NEW DELHI (Reuters) – Weeks before India heads into a two-month-long election with nearly a billion voters, political party merchandise and flag makers are expanding operations and working overtime to meet a surge in demand.
Ahead of the first voting day of the seven-phase election on April 19, garment makers are temporarily converting factories where they usually make saris into production hubs for election flags and banners.
One such factory owner, Mukesh Agarwal, said there are as many as 40 similar factories in Mathura, a temple town in Uttar Pradesh, India's largest state and a key political battleground.
"The cheapest and best items used for political campaigns are banners and flags," Agarwal said.
Election merchandise is a low-margin, high-volume business, where the price of a party badge can start from 1 rupee ($0.01).

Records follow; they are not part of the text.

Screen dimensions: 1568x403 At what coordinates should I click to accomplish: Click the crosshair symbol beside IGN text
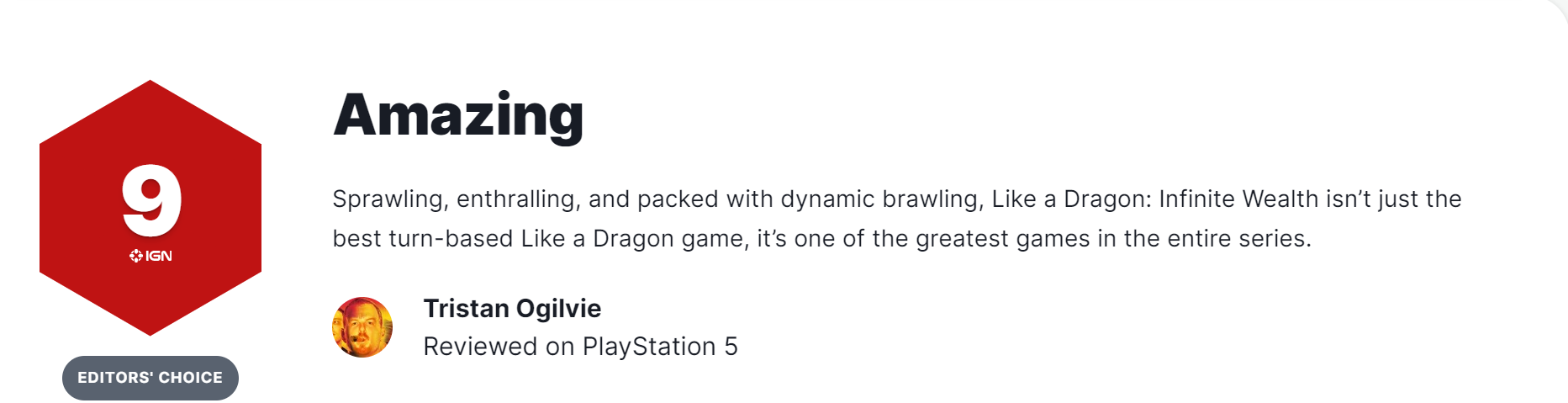tap(136, 256)
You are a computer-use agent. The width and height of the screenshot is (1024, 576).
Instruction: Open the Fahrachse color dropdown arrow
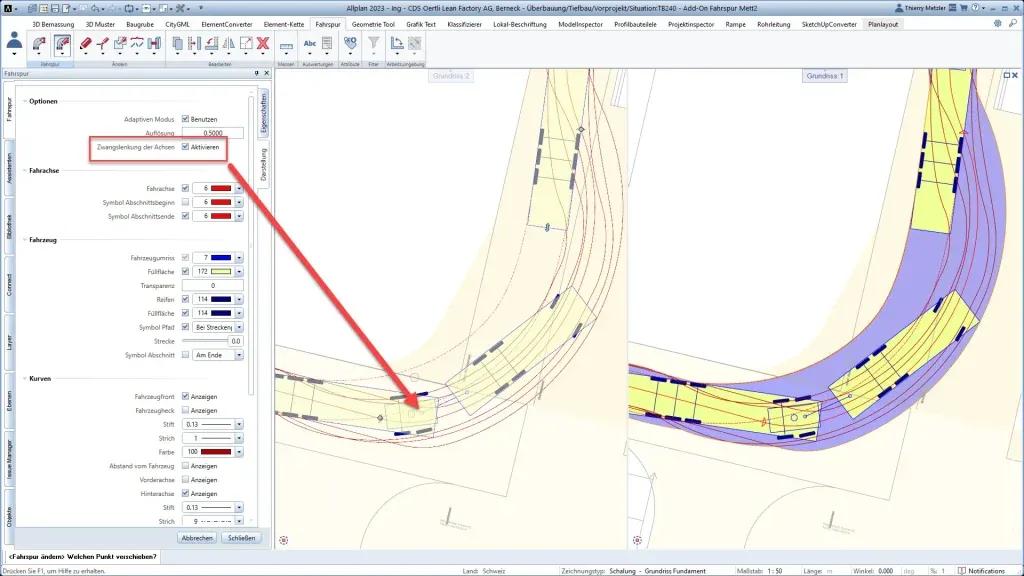pos(239,188)
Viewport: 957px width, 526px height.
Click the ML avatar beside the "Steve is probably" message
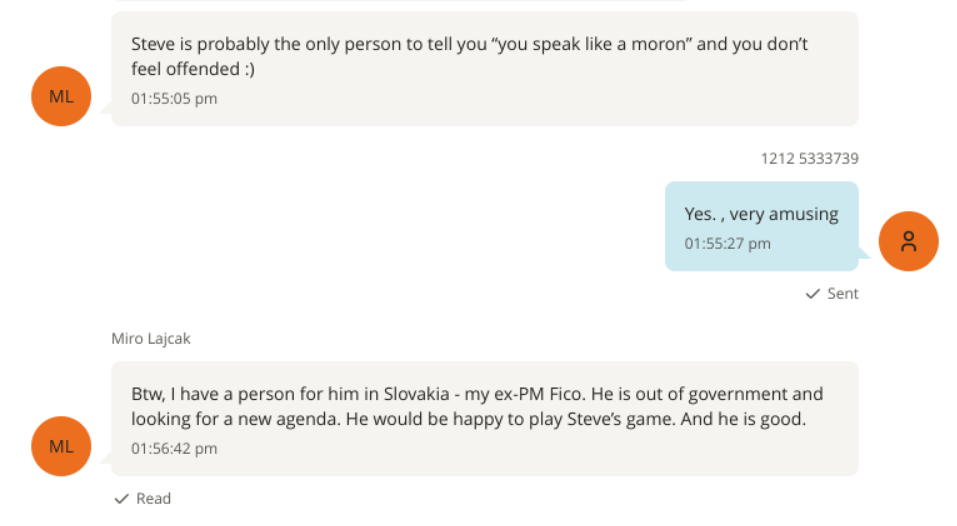pyautogui.click(x=61, y=96)
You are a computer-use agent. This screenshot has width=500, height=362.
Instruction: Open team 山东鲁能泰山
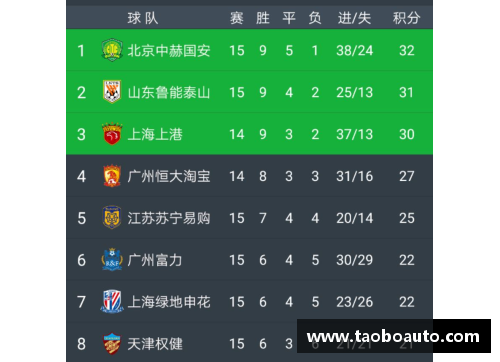point(169,92)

Agarwal said some factories can produce a million flags a day if demand continues to increase.
During an election, India is plastered with posters from hundreds of political parties and thousands of candidates.
"As many people have little education, party workers use flags to promote their symbols and hang them outside houses and make them the medium of their campaigns," Agarwal said.
A textile hub in Surat, in Prime Minister Narendra Modi's home state of Gujarat, is the centre of election merchandise along with several smaller hot spots like Mathura in the north and Hyderabad in the south.
Elections give the economy a boost as political parties spend on goods and services as varied as small merchandise and helicopter rental.
Gulshan Khurana, general secretary of a traders association in Delhi's Sadar Bazar market, said political parties spend 30 billion to 50 billion rupees on election merchandise, creating as many as 10 million jobs.
Khurana, who has been a market trader for nearly 50 years, said there has been a nearly 30 per cent increase in business compared with the last election in 2019, when Modi's Bharatiya Janata Party spent a record sum to retain power.
An opinion poll last week predicted an easy win for a Modi-backed coalition. Opposition politician Rahul Gandhi of the Indian National Congress said at the Friday release of his party's manifesto that the election is "much closer than being propagated".